Friday night's solo acoustic concert is a benefit for Haiti disaster relief. Listen & learn: www.billmallonee.net.

At 8 p.m. Friday, Feb. 12 at Bull Street Baptist Church, 17 E. 31st St. $6.

 

THE WEIGHT, THE GODDAM RATTLESNAKE, THE FOX HUNT

A trio of country-tinged bands on a package tour ... but there's a molasses-thick streak of rock ‘n' roll in the music the self-professed "post-punk kids" of New York's The Weight and Goddam Rattlesnake put out; it's Anthemic Americana, almost as if Ryan Adams were fronting the E Street Band. The Fox Hunt, on the other hand, is from Harper's Ferry, West Va., and they do it all-acoustic, old-timey with fiddle and banjo. We have excessive quantities of these sorts of bands down here in the South; they're almost interchangeable. What's the perspective from up north? Check it and see. Listen & learn: www.theweightaremen.com, www.thegoddamrattlesnake.com, www.thefoxhunt.net.

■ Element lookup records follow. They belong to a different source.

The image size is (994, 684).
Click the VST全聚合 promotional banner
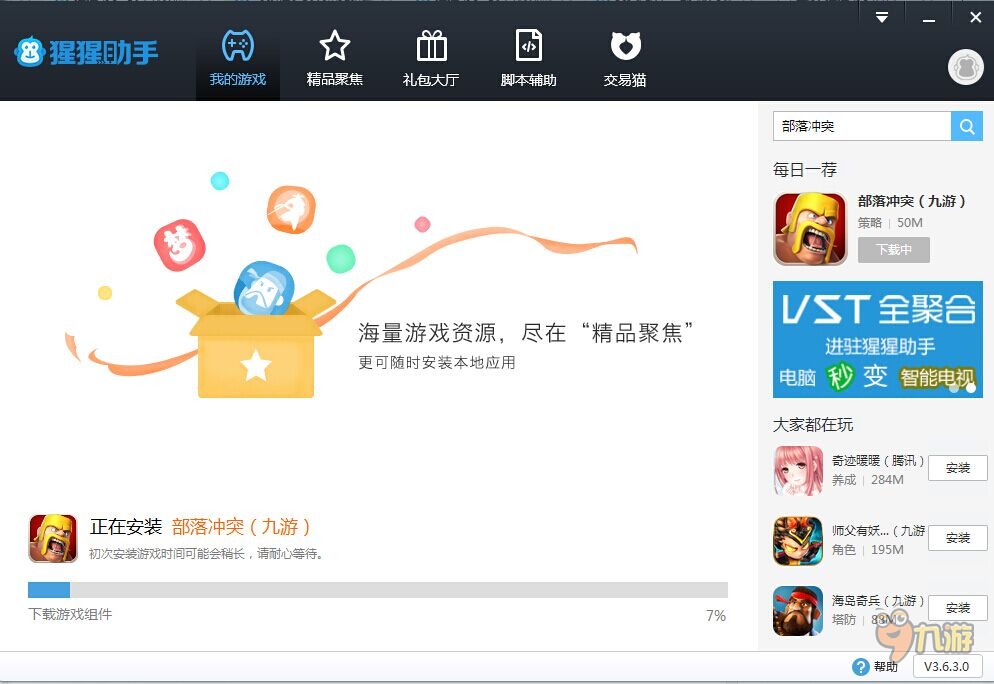[x=877, y=338]
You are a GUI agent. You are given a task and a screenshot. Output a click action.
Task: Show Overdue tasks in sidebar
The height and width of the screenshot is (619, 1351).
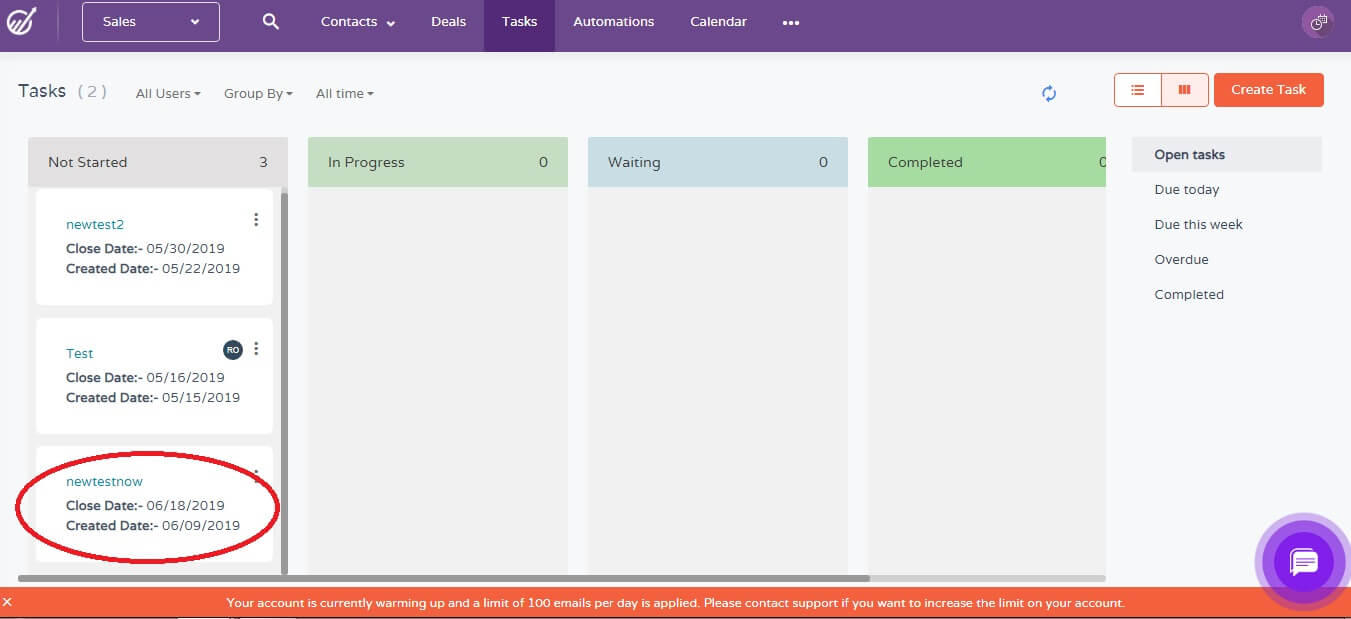(1181, 259)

At 10 p.m. Wednesday, Feb. 10 at the Jinx, 127 W. Congress St. $4.

 

TODAY THE MOON, TOMORROW THE SUN

Just two months after this Atlanta-based progressive pop quartet made its Savannah debut at another club, everyone's back again for a night o'free fun at the Wormhole. Lauren Gibson is the waif-like lead singer, the versatile Micah Silverman is on bass, Cregg Gibson (Mr. Lauren) plays guitar, and the drummer is Jeremy Cole. "A wonderfully eclectic brand of melodic, hypnotic pop, with elements of electronica and flourishes of spiky punk," we said in November, and we couldn't say it any better this time. Noteworthy, and recommended. Listen & learn: www.myspace.com/todaythemoontomorrowthesun.

At 10:30 p.m. Friday, Feb. 12 at the Wormhole Bar, 2307 Bull St. Free. With the Athens prog/experimental duo Odist.

 

 

 

Bill DeYoung

Bill DeYoung was Connect's Arts & Entertainment Editor from May 2009 to August 2014.